Provided passage
Start of Block

Interestingly, however, if the Shareholder Rule did exist, Picken J would have held that it was not an absolute rule but would depend on whether there was a genuine joint interest in the circumstances of each individual case. He would also have held that the rule was not limited to registered shareholders (contrary to the judge's view in G4S). In agreement with the judge in that case, however, he would have held that the principle applied to those who were shareholders when the relevant documents were created, regardless of whether they later disposed of their shares, but that it did not extend to without prejudice privilege.

It remains to be seen whether the claimants will seek to appeal the ruling. However, given the significance of the issue, it seems likely that this will not be the last word.

Background

The decision arose in the context of a securities class action against Glencore Plc and certain of its former directors. In the run-up to the first case management conference in the action, a dispute arose as to whether Glencore was entitled to assert privilege against the claimants, or whether it was prevented from doing so by the Shareholder Rule.

End of Block

Exercise inputs
Start of Block

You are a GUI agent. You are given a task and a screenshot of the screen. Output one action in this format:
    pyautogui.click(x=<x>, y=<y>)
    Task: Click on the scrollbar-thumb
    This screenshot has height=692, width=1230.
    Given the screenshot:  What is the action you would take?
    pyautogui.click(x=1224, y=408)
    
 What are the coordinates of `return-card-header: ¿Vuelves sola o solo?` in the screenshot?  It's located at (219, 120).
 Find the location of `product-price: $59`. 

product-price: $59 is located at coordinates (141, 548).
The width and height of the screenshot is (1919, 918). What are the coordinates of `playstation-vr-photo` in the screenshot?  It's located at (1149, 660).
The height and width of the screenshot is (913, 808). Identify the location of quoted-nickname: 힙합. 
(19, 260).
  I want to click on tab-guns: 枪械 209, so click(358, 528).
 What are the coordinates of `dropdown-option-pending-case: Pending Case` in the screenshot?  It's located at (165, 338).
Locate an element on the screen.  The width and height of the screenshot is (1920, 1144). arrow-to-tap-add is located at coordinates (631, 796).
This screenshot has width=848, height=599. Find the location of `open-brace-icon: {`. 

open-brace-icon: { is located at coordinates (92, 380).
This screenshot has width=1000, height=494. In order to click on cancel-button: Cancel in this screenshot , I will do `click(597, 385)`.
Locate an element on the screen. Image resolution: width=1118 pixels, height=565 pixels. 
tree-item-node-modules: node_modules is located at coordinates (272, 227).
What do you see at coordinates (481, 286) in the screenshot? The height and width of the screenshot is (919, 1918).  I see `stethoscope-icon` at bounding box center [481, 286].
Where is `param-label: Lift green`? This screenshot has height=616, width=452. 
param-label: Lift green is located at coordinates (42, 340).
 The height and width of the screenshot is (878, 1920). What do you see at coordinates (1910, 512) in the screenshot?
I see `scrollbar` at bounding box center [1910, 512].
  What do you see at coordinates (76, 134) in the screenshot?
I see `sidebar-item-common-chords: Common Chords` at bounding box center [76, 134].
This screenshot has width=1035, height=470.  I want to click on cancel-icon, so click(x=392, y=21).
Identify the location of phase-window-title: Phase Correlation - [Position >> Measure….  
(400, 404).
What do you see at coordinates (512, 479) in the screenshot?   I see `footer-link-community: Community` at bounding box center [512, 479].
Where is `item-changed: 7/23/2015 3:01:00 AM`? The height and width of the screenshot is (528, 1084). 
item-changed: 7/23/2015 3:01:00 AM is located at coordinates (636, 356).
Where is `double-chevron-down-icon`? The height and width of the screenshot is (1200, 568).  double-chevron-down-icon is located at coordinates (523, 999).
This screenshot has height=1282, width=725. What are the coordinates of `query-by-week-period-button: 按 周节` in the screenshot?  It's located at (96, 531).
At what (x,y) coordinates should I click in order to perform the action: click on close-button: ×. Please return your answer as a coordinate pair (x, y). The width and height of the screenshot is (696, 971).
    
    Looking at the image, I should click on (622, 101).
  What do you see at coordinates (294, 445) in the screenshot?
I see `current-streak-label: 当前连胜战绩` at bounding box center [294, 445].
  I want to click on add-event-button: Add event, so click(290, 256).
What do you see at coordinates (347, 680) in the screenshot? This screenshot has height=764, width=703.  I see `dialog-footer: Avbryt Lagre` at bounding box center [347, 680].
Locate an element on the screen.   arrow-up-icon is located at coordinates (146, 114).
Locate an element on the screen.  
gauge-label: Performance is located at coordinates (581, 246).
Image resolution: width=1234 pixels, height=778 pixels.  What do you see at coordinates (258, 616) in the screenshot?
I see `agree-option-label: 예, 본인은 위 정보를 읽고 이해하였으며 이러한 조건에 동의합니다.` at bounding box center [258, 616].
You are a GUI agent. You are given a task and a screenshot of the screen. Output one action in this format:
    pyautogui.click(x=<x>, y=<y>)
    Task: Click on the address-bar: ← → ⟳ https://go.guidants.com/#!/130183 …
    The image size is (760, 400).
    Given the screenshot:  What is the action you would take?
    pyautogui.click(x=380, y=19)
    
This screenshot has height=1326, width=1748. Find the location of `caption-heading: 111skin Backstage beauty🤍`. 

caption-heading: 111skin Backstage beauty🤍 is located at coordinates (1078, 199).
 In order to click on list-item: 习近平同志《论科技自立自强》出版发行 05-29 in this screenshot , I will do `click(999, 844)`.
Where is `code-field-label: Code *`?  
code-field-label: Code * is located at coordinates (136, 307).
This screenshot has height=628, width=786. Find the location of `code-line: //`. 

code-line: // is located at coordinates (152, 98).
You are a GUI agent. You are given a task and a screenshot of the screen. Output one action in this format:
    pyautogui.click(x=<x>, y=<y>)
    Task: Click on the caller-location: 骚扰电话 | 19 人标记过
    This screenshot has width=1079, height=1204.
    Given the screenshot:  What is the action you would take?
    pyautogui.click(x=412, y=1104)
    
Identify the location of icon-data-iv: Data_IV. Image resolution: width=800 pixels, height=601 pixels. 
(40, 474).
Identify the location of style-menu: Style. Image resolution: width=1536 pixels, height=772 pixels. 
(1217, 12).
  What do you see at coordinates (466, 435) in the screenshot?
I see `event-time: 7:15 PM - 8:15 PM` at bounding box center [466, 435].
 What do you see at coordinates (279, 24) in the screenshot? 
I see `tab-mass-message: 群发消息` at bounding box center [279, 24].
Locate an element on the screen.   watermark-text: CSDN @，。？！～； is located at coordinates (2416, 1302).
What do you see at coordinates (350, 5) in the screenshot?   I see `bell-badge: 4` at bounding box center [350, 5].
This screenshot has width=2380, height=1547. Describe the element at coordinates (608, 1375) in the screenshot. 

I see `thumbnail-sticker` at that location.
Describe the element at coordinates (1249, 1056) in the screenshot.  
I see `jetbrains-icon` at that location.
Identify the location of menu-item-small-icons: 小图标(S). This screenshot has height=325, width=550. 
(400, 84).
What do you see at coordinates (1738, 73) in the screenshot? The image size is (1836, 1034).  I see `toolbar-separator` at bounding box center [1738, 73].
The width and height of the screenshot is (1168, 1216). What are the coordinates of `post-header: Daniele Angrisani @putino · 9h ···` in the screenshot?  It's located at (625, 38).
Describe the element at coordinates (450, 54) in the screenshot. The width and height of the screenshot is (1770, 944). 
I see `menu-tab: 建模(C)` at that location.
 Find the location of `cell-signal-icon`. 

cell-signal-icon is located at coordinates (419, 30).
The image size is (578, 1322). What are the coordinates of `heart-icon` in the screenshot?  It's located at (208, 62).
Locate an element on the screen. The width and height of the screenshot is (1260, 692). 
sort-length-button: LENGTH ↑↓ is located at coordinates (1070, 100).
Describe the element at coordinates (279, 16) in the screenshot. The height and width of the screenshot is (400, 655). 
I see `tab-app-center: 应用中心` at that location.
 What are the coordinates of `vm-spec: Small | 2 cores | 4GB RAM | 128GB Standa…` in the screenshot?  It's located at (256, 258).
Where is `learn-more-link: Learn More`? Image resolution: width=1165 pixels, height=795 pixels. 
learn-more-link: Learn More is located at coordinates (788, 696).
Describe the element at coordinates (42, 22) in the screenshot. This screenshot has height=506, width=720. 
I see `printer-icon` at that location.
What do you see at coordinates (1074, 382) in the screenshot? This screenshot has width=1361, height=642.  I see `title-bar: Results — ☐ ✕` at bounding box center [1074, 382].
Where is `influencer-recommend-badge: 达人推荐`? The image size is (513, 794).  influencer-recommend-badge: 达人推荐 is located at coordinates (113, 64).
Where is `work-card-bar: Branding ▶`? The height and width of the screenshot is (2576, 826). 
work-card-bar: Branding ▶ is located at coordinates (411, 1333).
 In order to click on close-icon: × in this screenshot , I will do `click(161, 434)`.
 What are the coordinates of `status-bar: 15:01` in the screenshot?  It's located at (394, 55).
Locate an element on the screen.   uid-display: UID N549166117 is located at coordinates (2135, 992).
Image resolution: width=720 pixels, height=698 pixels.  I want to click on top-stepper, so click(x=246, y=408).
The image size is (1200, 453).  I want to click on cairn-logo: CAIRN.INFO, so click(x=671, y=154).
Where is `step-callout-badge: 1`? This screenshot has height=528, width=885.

End of Block

Task list
1. In the passage about the Shareholder Rule, who were the defendants in the securities class action?
2. Format the rows between the lines holding "coordinates (631, 796)." and "coordinates (92, 380).", inclusive, as a two-column CSV with the headers request and response. Give one CSV line per row, put each field in double quotes, and turn any line breaks into spaces.
The text and the rows have nothing to do with each other.

Set of answers
1. Glencore Plc and certain of its former directors.

2.
request,response
"Locate an element on the screen.","The width and height of the screenshot is (1920, 1144). arrow-to-tap-add is located at coordinates (631, 796)."
"This screenshot has width=848, height=599. Find the location of `open-brace-icon: {`.","open-brace-icon: { is located at coordinates (92, 380)."